Sofia stared blankly. Her wits were working even more slowly and heavily
than before. And the glare in her eyes from the luminous sphere of crystal
was irritating. Almost without thinking, she lifted her glass again; when
she put it down it was empty.

"The jewels of Lady Randolph West," Victor went on to explain without her
prompting, "are considered the most wonderful in England; always excepting,
of course, the Crown jewels."

"What is that to me?"

Resentment sounded in her tone. She was thinking more readily once more,
thanks to that second magical draught, but was nevertheless conscious of a
general failing of powers drained by her great fatigue. She wished devoutly
that Victor would have done and let her go....
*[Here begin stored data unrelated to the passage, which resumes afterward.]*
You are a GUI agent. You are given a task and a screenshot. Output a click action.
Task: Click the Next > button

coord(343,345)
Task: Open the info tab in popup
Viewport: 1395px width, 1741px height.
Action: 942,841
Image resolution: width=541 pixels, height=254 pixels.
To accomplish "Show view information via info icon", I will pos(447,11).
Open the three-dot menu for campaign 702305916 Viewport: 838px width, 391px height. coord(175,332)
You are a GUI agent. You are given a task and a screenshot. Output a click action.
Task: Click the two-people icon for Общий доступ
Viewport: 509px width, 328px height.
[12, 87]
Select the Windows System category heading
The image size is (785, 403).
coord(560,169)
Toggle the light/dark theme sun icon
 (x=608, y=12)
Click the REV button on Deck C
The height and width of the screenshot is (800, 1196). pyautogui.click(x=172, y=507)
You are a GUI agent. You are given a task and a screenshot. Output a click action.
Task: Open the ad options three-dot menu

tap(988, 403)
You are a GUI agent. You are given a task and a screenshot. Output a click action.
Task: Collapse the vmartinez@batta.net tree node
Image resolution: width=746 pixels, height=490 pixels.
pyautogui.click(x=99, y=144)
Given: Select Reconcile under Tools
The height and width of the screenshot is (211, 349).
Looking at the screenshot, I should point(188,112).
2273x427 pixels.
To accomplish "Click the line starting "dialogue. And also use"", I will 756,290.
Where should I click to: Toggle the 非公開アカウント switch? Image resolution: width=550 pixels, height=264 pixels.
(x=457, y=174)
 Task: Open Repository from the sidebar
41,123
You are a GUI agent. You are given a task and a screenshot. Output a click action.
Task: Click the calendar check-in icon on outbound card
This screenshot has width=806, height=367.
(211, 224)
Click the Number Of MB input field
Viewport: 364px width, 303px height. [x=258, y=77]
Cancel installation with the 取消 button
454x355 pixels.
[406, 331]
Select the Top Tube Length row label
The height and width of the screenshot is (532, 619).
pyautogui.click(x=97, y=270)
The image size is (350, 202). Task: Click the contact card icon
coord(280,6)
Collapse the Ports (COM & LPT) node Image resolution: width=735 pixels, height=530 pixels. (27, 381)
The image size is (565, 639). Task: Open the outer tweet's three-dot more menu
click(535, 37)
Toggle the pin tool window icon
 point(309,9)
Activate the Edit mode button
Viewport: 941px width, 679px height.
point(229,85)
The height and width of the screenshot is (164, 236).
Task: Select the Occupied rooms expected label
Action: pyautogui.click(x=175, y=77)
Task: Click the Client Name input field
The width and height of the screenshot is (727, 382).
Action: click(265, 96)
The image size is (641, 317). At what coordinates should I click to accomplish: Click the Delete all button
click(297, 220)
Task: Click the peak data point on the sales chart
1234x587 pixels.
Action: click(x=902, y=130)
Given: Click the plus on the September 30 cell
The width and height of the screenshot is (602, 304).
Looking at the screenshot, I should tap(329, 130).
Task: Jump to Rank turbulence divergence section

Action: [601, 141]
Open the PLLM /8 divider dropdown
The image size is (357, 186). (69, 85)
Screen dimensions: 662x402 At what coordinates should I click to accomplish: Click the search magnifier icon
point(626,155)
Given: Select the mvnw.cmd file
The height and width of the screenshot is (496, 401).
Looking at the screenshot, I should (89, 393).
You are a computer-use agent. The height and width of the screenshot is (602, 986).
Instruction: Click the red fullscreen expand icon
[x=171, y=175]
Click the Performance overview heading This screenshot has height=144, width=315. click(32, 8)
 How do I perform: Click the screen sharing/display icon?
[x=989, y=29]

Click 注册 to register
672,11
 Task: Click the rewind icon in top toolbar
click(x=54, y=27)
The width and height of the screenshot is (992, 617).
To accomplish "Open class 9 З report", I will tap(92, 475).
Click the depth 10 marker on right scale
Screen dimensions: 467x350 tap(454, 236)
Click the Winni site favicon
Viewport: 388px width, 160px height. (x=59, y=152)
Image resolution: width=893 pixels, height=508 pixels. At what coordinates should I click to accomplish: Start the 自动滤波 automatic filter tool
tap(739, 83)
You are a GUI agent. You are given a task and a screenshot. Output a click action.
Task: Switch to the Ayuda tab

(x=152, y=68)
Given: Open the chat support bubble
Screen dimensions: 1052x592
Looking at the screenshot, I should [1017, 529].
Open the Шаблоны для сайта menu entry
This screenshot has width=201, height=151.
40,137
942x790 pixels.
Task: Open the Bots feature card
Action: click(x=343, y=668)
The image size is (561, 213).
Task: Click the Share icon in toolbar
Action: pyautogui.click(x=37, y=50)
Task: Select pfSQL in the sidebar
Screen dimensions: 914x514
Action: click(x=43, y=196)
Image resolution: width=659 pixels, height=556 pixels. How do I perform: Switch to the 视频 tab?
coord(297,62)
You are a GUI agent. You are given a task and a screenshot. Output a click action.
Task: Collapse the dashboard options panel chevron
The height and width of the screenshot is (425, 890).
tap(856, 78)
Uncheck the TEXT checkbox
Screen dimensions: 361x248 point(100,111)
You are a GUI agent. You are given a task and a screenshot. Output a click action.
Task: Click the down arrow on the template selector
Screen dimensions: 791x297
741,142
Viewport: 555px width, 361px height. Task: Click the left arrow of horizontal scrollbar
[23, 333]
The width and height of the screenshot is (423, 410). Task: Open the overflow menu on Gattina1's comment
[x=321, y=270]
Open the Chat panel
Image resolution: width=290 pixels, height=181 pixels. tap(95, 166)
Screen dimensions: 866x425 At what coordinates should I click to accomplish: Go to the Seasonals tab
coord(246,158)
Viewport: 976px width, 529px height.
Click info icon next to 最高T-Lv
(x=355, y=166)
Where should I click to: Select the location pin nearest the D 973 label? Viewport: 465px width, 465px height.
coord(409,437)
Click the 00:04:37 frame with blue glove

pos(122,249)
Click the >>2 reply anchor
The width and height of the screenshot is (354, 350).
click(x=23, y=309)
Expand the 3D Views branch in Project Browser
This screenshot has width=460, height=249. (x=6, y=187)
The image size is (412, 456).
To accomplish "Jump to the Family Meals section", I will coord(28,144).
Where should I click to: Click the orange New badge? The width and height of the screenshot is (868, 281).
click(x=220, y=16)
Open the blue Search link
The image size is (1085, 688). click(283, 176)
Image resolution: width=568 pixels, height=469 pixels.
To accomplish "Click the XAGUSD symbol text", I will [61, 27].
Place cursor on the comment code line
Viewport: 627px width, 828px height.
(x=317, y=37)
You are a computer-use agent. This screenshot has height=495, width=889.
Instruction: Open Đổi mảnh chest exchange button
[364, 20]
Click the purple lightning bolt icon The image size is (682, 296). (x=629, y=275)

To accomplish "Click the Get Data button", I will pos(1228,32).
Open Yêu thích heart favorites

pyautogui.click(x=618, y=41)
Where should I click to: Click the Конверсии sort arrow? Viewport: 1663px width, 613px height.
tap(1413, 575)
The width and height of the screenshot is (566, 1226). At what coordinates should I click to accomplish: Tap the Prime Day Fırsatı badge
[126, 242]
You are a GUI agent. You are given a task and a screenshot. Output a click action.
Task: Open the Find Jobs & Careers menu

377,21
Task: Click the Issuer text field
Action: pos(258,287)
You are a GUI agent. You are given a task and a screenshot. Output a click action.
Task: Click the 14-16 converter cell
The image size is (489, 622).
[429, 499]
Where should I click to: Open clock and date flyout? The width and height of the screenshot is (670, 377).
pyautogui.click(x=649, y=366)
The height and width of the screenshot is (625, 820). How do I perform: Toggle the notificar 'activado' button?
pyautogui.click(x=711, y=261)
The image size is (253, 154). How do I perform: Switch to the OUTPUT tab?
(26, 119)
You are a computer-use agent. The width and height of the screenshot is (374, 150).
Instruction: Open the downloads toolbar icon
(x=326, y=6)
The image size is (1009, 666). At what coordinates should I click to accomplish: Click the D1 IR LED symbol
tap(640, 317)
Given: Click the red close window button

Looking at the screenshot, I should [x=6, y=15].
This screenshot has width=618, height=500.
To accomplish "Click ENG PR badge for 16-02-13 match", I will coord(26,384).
"Elaine is very careless, leaves her jewels scattered about, hardly
troubles to put them away securely at night. If you should be tempted to
appropriate anything, she might not discover her loss for days; and then,
again, she might. And if you were caught - consider what shame and
disgrace!"

"I think I see," the girl said, slowly, after some difficult thinking. "You
don't want me to go."

"To the contrary, I do - but I want more than anything else in the world
that my daughter should be sure of herself and fall into no irreparable
error."

"But I am sure of myself - I have told you that."

"Then let us fret no more about it, but accept, and go prepared to enjoy
ourselves. I will send the letter."

Victor rang, and Shaik Tsin presented himself so quickly that Sofia
wondered dully where he could have been waiting. In the room with them,
perhaps? It wasn't impossible. The Chinaman's thick soles of felt enabled
him to move about without making the least noise.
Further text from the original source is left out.